The script connects to a MySQL database and retrieves all table names.
It then fetches the column details, identifying the primary key for each table.
It generates four stored procedures for each table:
- sp_create_{table_name}: Inserts a new record.
- sp_read_{table_name}: Retrieves a record by primary key.
- sp_update_{table_name}: Updates a record based on primary key.
- sp_delete_{table_name}: Deletes a record by primary key.
The generated stored procedures are printed to the console.
- We used to generate one file per operation per table, but you can do it however you like
- See the project structure diagram above for ideas and how to structure

Notes On The Python Script

Primary Key Requirement: The script requires that each table has a primary key.

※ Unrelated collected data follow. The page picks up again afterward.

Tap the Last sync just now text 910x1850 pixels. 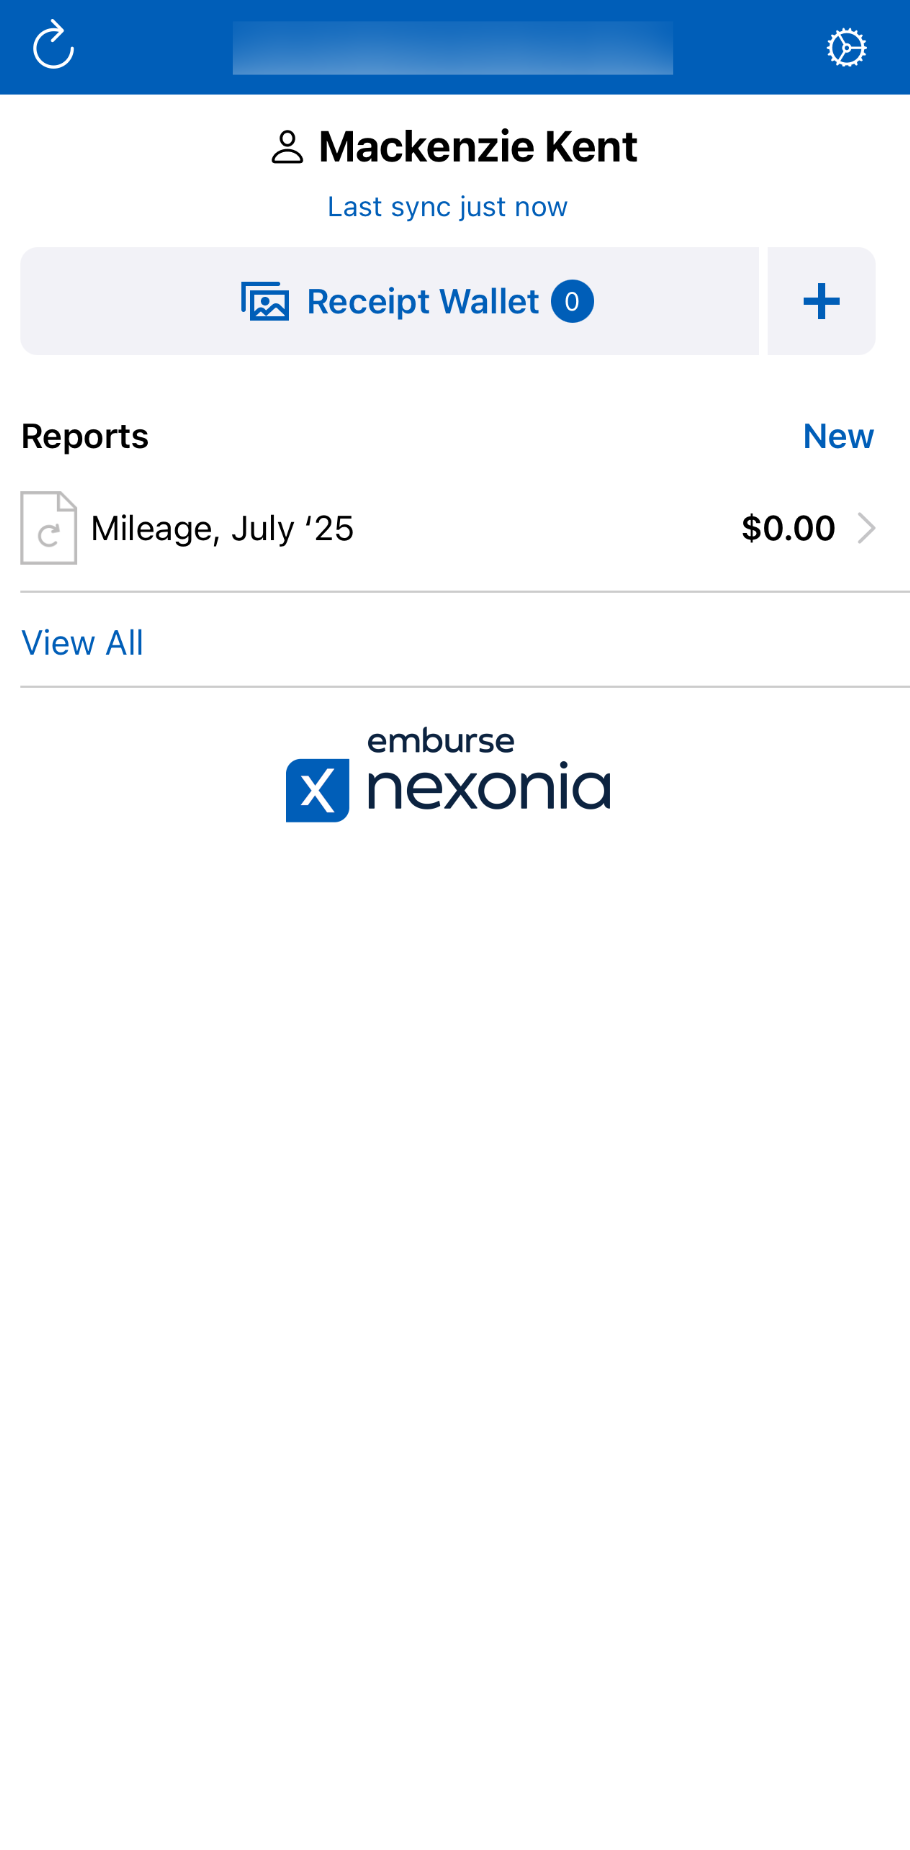coord(447,207)
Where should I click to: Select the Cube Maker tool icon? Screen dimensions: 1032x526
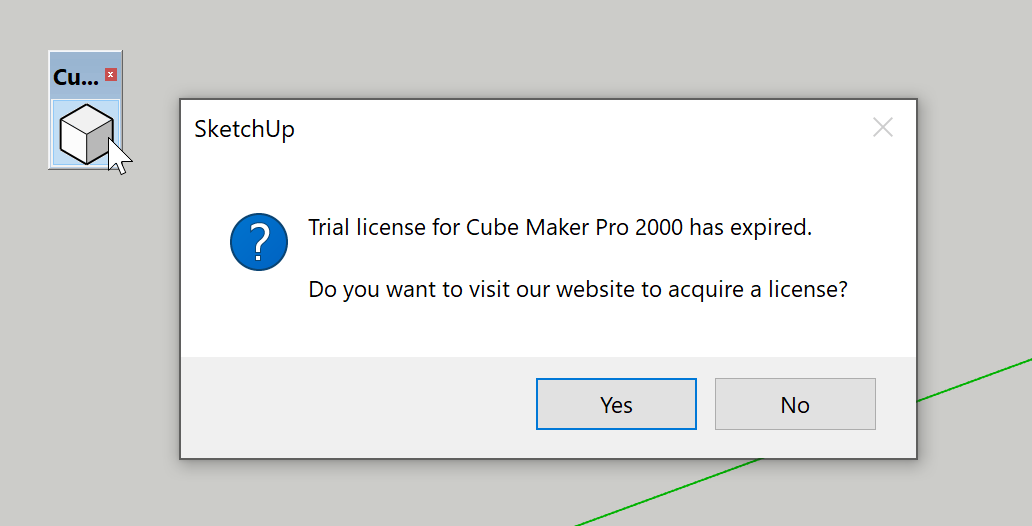[86, 134]
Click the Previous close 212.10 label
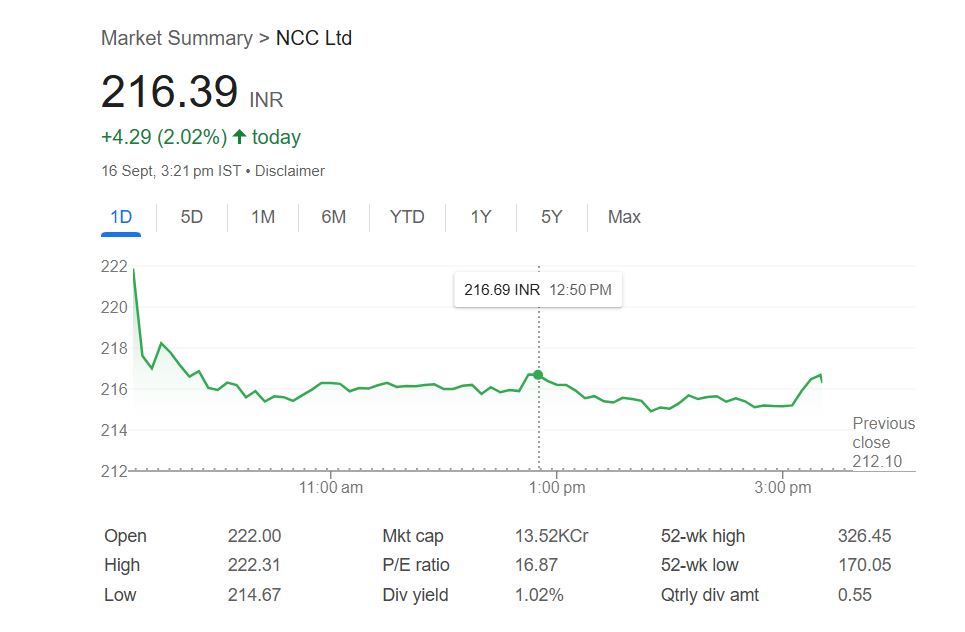Screen dimensions: 965x632 point(883,442)

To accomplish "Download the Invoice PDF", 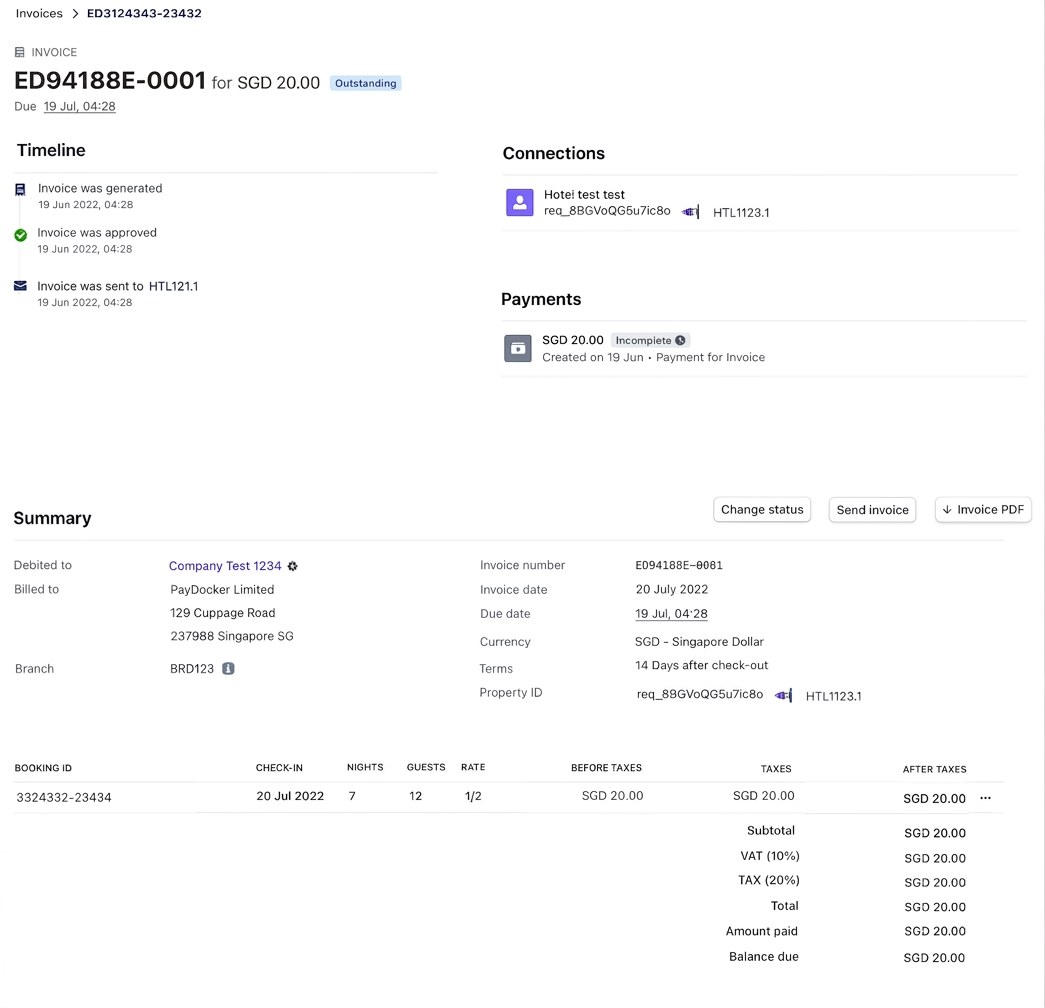I will point(983,510).
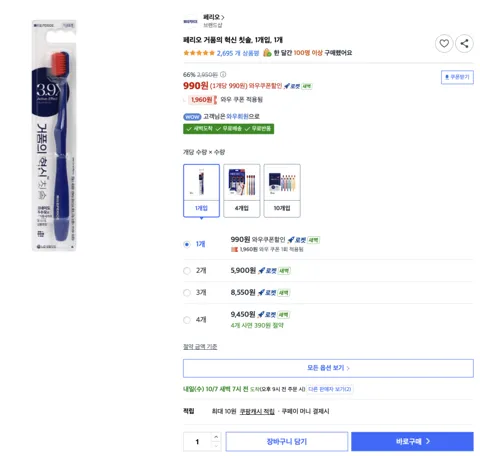Add to cart with 장바구니 담기

pos(287,442)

If a table lacks one, it is skipped.
Customization: You may probably should modify the script to include additional constraints, logging, or transaction management.
Execution: Redirect the script’s output to a SQL file or copy-paste it into a MySQL console to execute the stored procedures.

Key Takeaways

Stored procedures enhance performance and security, but increase maintenance complexity.
Python automation can simplify stored procedure creation.
Alternative methods like ORMs (Entity Framework, SQLAlchemy) provide more flexibility.
Views and indexing can improve stored procedure efficiency.